TASK: Below are the records; extract from them the line containing "The width and" to the line containing "code folding at", both lines included, exactly and with no pictures.

RECORDS TO PROCESS:

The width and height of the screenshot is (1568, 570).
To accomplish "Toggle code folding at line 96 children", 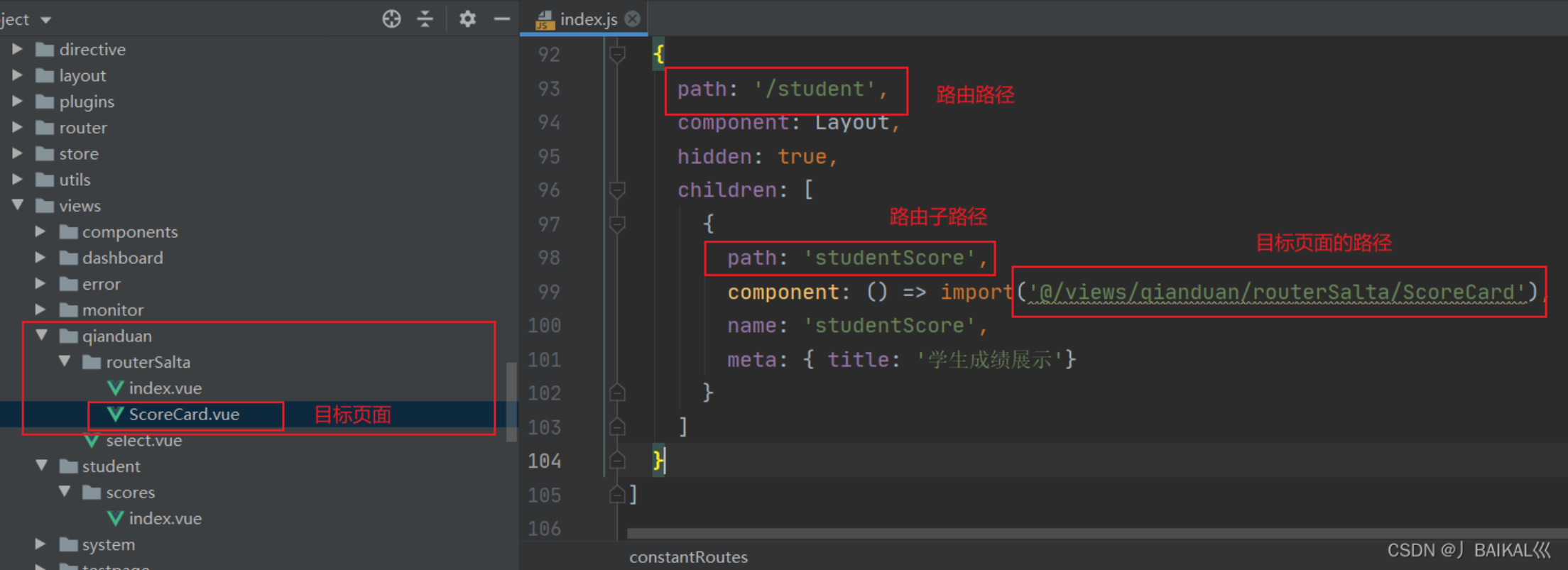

* * *

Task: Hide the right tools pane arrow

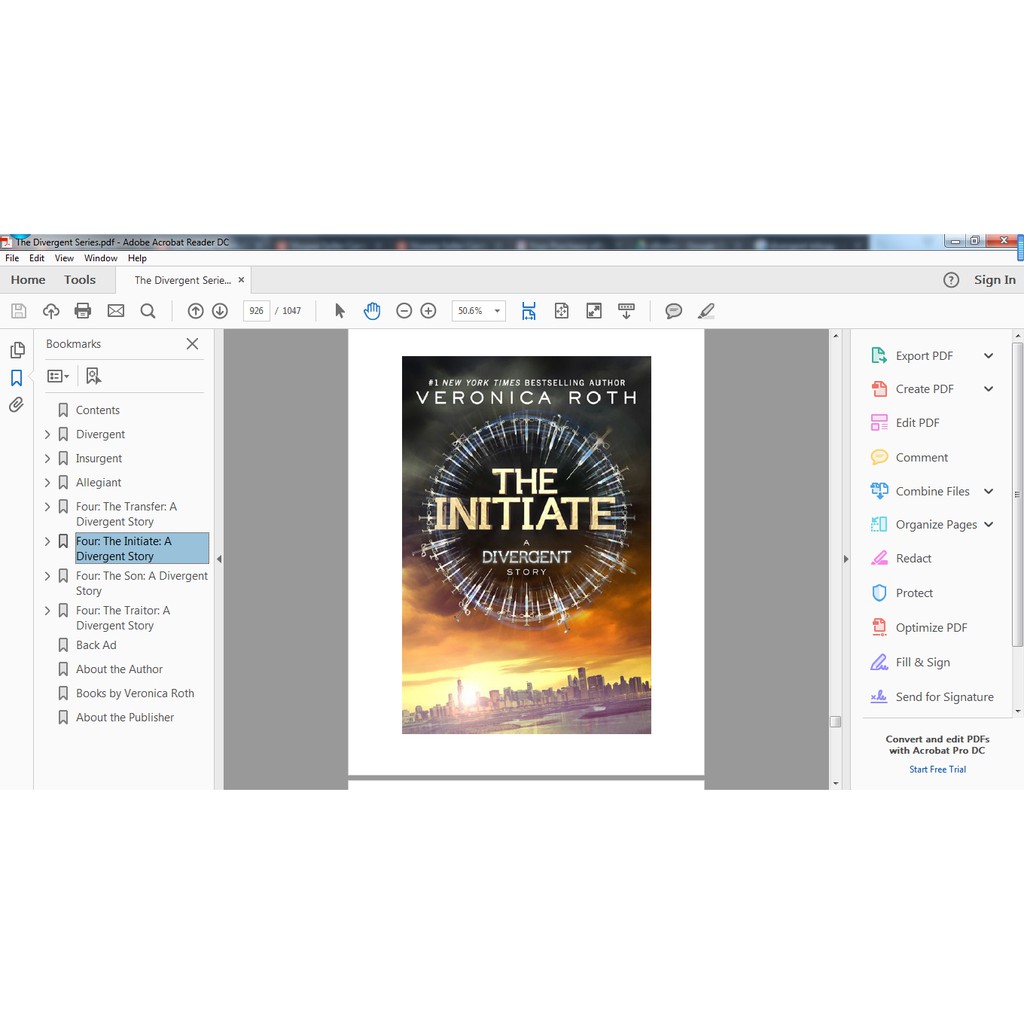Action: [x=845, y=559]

...

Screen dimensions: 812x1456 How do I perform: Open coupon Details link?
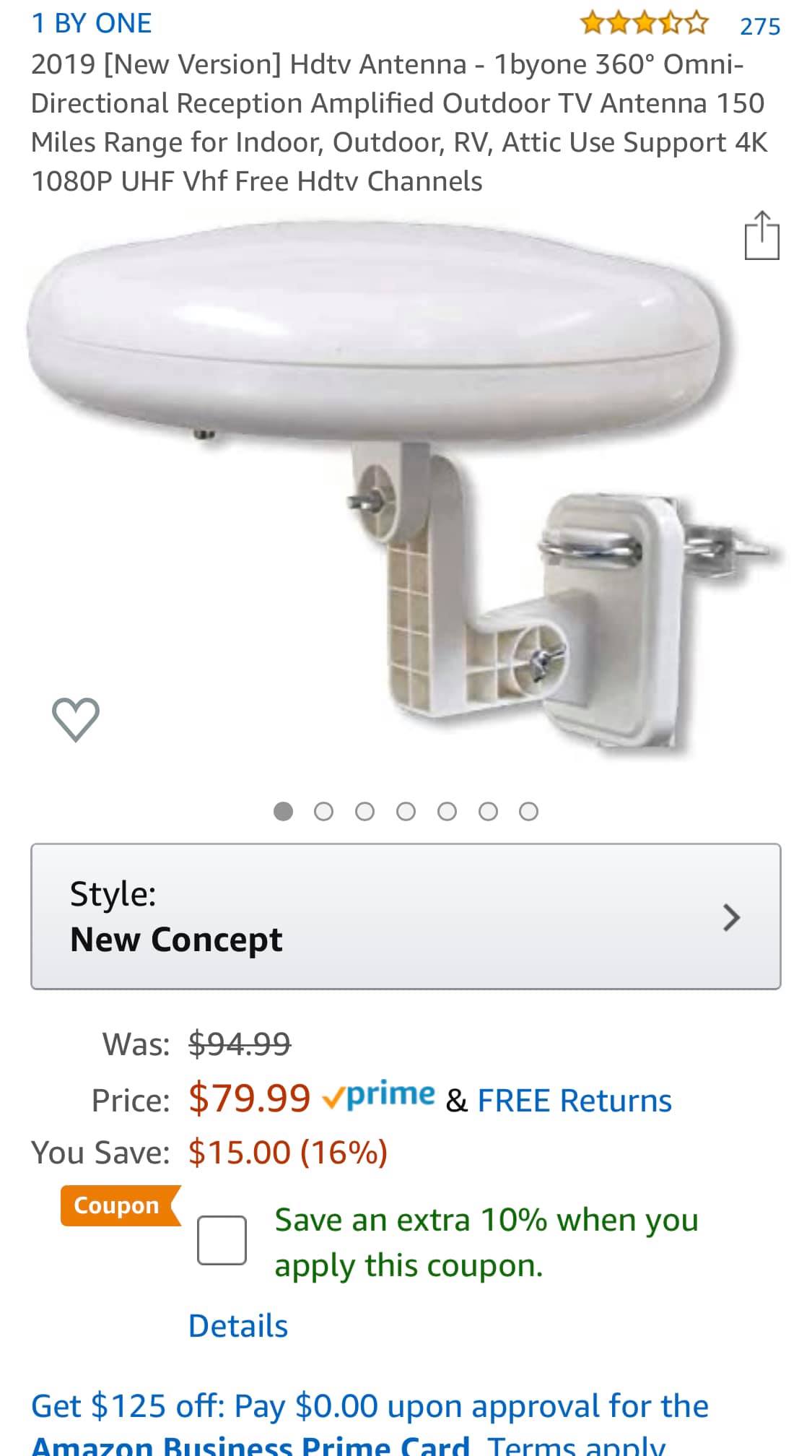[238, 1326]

ANSWER:
The width and height of the screenshot is (1568, 570).
To accomplish "Toggle code folding at line 96 children", 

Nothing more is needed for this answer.